A form of hypothyroidism caused by insufficient stimulation by TSH of an otherwise normal thyroid gland, which is often accompanied by multiple other pituitary hormone deficiencies.
• Bexarotene–a retinoid X receptor agonist–therapy
• Growth hormone therapy, which unmasks CH in susceptible individuals
• Hypothalamic-pituitary tumours (pituitary adenomas are the most common cause of central hypothyroidism)

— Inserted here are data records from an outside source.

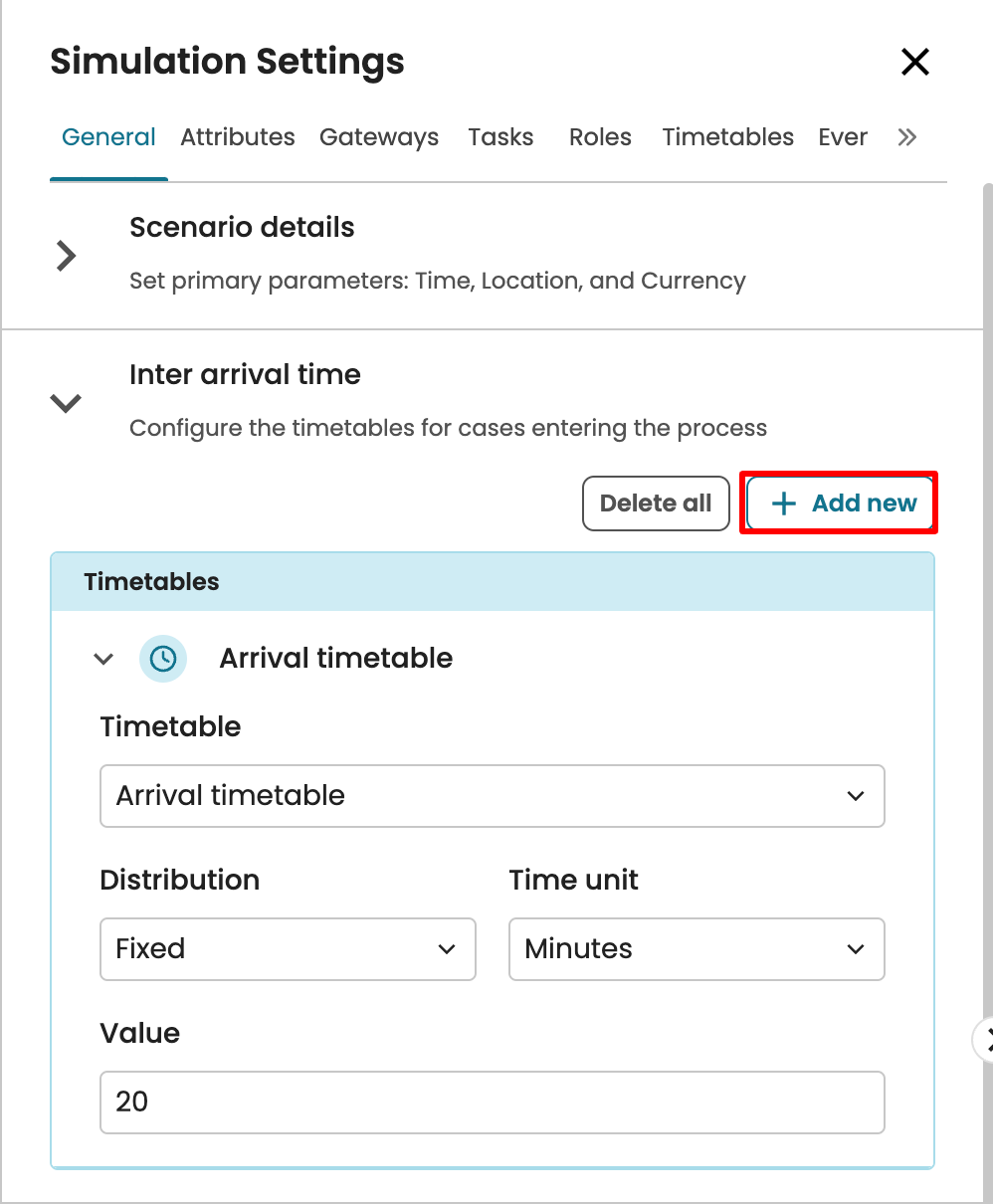Click the partially visible arrow at right edge
The image size is (993, 1204).
pos(984,1040)
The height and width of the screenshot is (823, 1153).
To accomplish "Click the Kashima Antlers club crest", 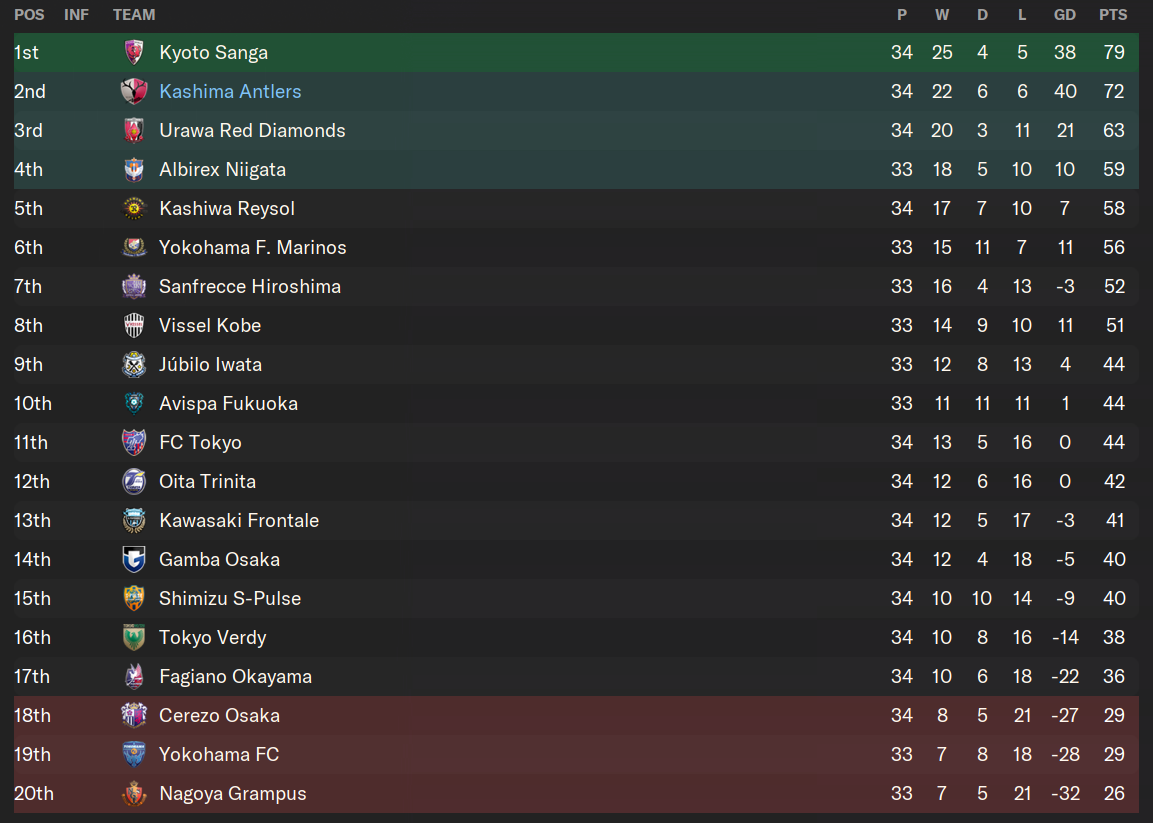I will tap(134, 91).
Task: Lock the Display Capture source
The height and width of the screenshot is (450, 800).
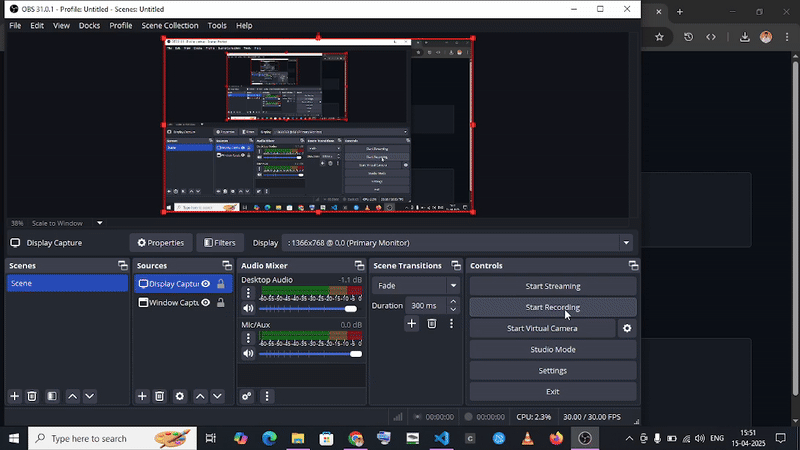Action: pyautogui.click(x=220, y=284)
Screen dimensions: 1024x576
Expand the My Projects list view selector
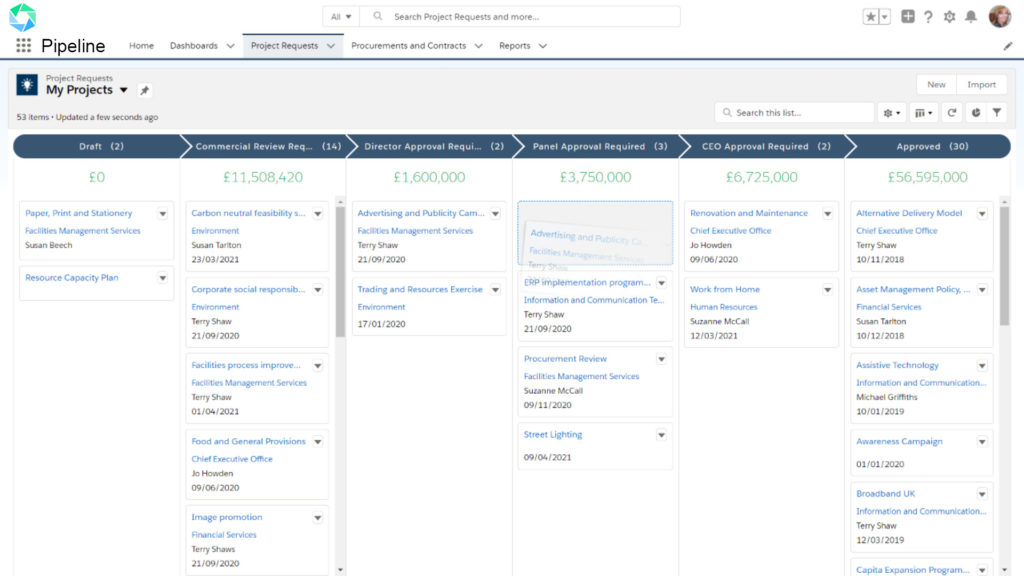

• Lymphocytic hypophysitis
• Molecular causes Defects of TRHR, POU1F1, PROP1, HESX1, SOX3, LHX3, LHX4 and TSHB have been associated with CH
• Babies born to mothers with uncontrolled Graves disease
• Regional radiation therapy
• Subarachnoid hemorrhage
• Traumatic brain injury
• Vascular disease–e.g., Sheehan syndrome
Clinical findings Weakness, fatigue, dry skin, cool extremities, facial, carpal and peripheral oedema, hearing loss, alopecia, paraesthesia, bradycardia, menorrhagia, poor concentration and memory, constipation, carpal tunnel syndrome, weight gain, dyspnoea, hoarse voice
Lab Low free T3 and T4 levels, low or inappropriately normal TSH concentration
Management Levothyroxine; monitor response with serum free T4.